--- Document excerpt ---

Stevenage (a), 8th January 2011
A list of this nature simply wouldn't be complete without a humiliating cup exit at the hands of supposed inferiors. Surveying the past decade, there are a few candidates for inclusion, but this one stands out like a particularly sore thumb. For League 2 outfit Stevenage, it was revenge for the perceived injustices of the clubs' infamous meetings in 1998, when we belittled and patronised them on our way to defeat to Arsenal in the final. Remarkable to think that that stupendous comeback against the Gunners came less than a month later than this excruciating embarrassment. (Ben)

--- Stored data ---

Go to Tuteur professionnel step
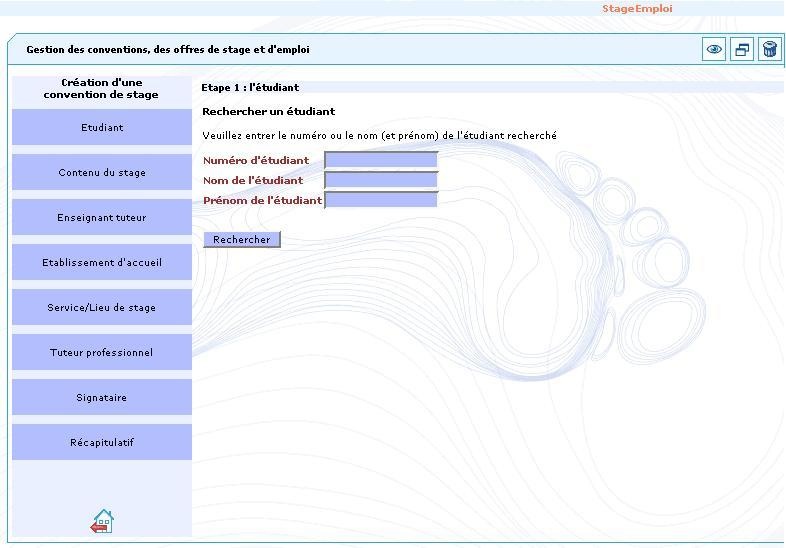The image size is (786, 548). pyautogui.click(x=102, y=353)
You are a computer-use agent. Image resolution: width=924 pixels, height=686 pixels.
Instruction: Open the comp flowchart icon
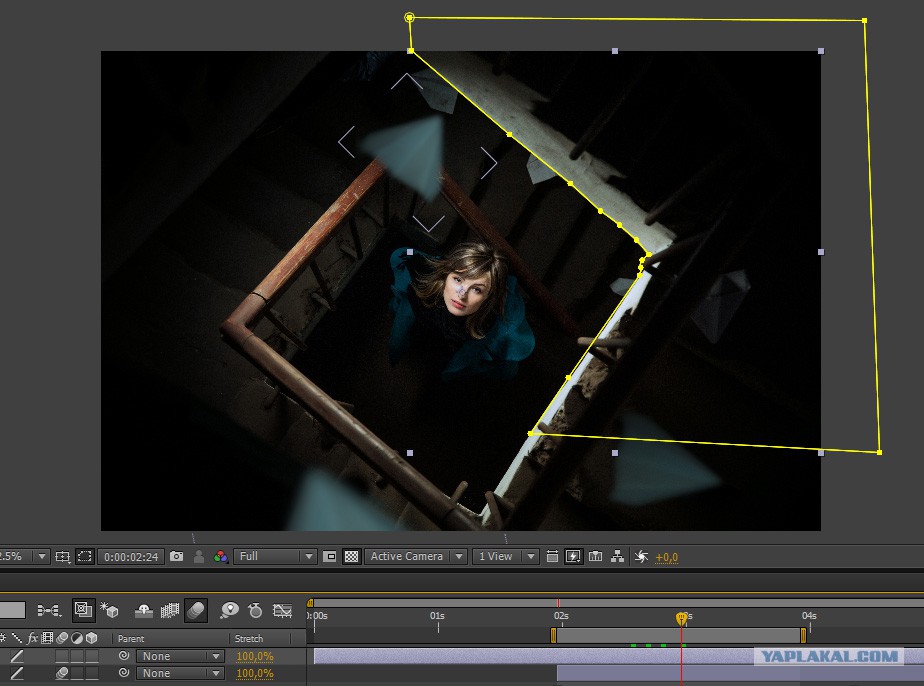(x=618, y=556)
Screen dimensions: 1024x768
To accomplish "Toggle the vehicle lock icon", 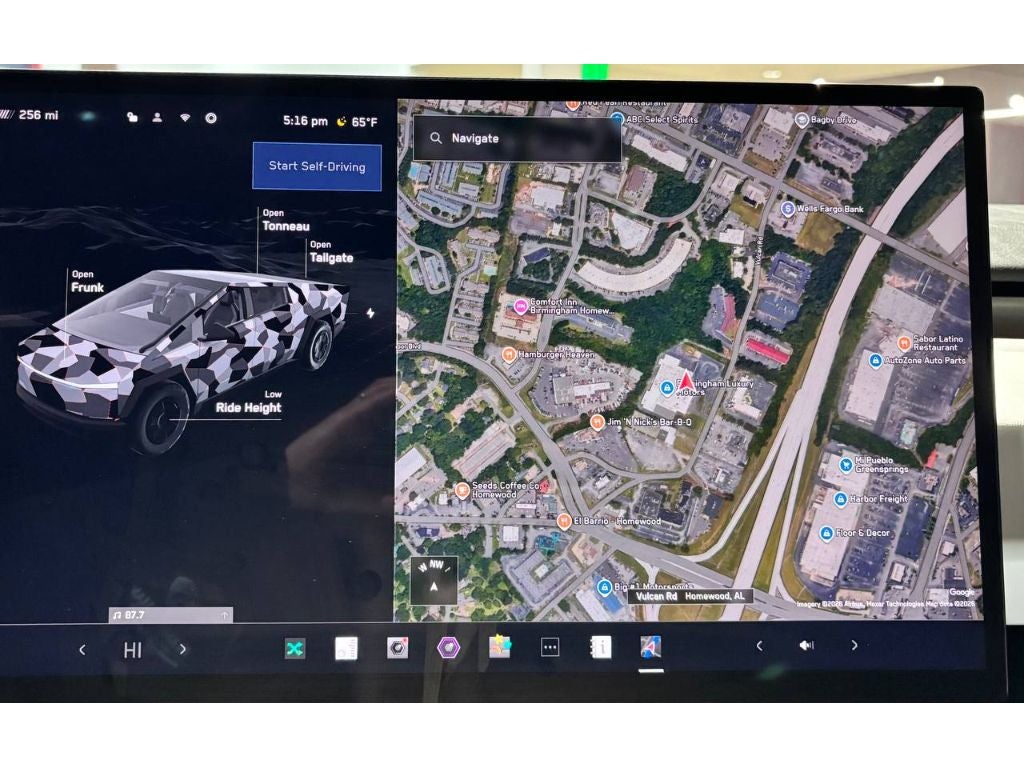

---

[Your tasks]
• A. Answer these from the Stevenage excerpt:
(i) What date is given in the excerpt's heading?
(ii) In which league does the excerpt place Stevenage?
(iii) Which team does the excerpt say beat "us" in the 1998 final?
• B. Print a portion of the Stevenage excerpt word for word. Begin at the words "Stevenage (a), 8th" and stop after "excruciating embarrassment. (Ben)".

[Results in order]
• A.
(i) 8th January 2011
(ii) League 2
(iii) Arsenal

• B.
Stevenage (a), 8th January 2011
A list of this nature simply wouldn't be complete without a humiliating cup exit at the hands of supposed inferiors. Surveying the past decade, there are a few candidates for inclusion, but this one stands out like a particularly sore thumb. For League 2 outfit Stevenage, it was revenge for the perceived injustices of the clubs' infamous meetings in 1998, when we belittled and patronised them on our way to defeat to Arsenal in the final. Remarkable to think that that stupendous comeback against the Gunners came less than a month later than this excruciating embarrassment. (Ben)